**EXERCISE INSTRUCTIONS:**
Would you please copy every line of the material that follows, exactly as it reads?

**DATA:**
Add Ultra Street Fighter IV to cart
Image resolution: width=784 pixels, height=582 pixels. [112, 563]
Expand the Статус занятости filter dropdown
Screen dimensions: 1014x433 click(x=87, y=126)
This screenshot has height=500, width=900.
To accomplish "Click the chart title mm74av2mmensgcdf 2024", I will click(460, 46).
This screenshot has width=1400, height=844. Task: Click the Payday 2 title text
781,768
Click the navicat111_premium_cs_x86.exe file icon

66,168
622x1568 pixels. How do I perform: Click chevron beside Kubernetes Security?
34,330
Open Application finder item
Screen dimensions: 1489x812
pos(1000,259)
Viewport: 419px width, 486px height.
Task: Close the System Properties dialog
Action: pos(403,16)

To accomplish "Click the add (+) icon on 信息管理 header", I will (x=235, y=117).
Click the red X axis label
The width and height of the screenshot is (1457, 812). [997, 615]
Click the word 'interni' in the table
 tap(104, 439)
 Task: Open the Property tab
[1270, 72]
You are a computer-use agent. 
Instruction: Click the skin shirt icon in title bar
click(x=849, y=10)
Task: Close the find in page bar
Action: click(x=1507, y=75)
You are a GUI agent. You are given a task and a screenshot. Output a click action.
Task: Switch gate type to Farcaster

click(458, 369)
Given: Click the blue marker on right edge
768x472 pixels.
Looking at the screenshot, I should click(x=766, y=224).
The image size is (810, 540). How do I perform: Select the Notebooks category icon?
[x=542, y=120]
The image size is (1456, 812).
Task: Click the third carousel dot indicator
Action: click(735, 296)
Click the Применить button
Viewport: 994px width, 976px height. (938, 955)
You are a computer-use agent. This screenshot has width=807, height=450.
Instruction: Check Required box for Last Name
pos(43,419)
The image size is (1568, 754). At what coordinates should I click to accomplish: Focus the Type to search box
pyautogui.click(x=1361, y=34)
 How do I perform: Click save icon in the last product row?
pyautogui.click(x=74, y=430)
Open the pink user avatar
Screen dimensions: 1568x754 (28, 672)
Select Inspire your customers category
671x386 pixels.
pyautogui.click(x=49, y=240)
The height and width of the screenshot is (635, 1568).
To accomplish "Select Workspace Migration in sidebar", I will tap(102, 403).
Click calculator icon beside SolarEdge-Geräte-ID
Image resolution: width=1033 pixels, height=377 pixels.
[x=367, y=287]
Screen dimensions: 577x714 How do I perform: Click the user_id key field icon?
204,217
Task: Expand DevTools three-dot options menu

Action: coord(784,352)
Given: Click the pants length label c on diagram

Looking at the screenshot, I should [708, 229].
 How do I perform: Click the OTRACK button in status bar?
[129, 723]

**OUTPUT:**
Add Ultra Street Fighter IV to cart
Image resolution: width=784 pixels, height=582 pixels. [112, 563]
Expand the Статус занятости filter dropdown
Screen dimensions: 1014x433 click(x=87, y=126)
This screenshot has height=500, width=900.
To accomplish "Click the chart title mm74av2mmensgcdf 2024", I will click(460, 46).
This screenshot has width=1400, height=844. Task: Click the Payday 2 title text
781,768
Click the navicat111_premium_cs_x86.exe file icon

66,168
622x1568 pixels. How do I perform: Click chevron beside Kubernetes Security?
34,330
Open Application finder item
Screen dimensions: 1489x812
pos(1000,259)
Viewport: 419px width, 486px height.
Task: Close the System Properties dialog
Action: pos(403,16)

To accomplish "Click the add (+) icon on 信息管理 header", I will (x=235, y=117).
Click the red X axis label
The width and height of the screenshot is (1457, 812). [997, 615]
Click the word 'interni' in the table
 tap(104, 439)
 Task: Open the Property tab
[1270, 72]
You are a computer-use agent. 
Instruction: Click the skin shirt icon in title bar
click(x=849, y=10)
Task: Close the find in page bar
Action: click(x=1507, y=75)
You are a GUI agent. You are given a task and a screenshot. Output a click action.
Task: Switch gate type to Farcaster

click(458, 369)
Given: Click the blue marker on right edge
768x472 pixels.
Looking at the screenshot, I should click(x=766, y=224).
The image size is (810, 540). How do I perform: Select the Notebooks category icon?
[x=542, y=120]
The image size is (1456, 812).
Task: Click the third carousel dot indicator
Action: click(735, 296)
Click the Применить button
Viewport: 994px width, 976px height. (938, 955)
You are a computer-use agent. This screenshot has width=807, height=450.
Instruction: Check Required box for Last Name
pos(43,419)
The image size is (1568, 754). At what coordinates should I click to accomplish: Focus the Type to search box
pyautogui.click(x=1361, y=34)
 How do I perform: Click save icon in the last product row?
pyautogui.click(x=74, y=430)
Open the pink user avatar
Screen dimensions: 1568x754 (28, 672)
Select Inspire your customers category
671x386 pixels.
pyautogui.click(x=49, y=240)
The height and width of the screenshot is (635, 1568).
To accomplish "Select Workspace Migration in sidebar", I will tap(102, 403).
Click calculator icon beside SolarEdge-Geräte-ID
Image resolution: width=1033 pixels, height=377 pixels.
[x=367, y=287]
Screen dimensions: 577x714 How do I perform: Click the user_id key field icon?
204,217
Task: Expand DevTools three-dot options menu

Action: coord(784,352)
Given: Click the pants length label c on diagram

Looking at the screenshot, I should [708, 229].
 How do I perform: Click the OTRACK button in status bar?
[129, 723]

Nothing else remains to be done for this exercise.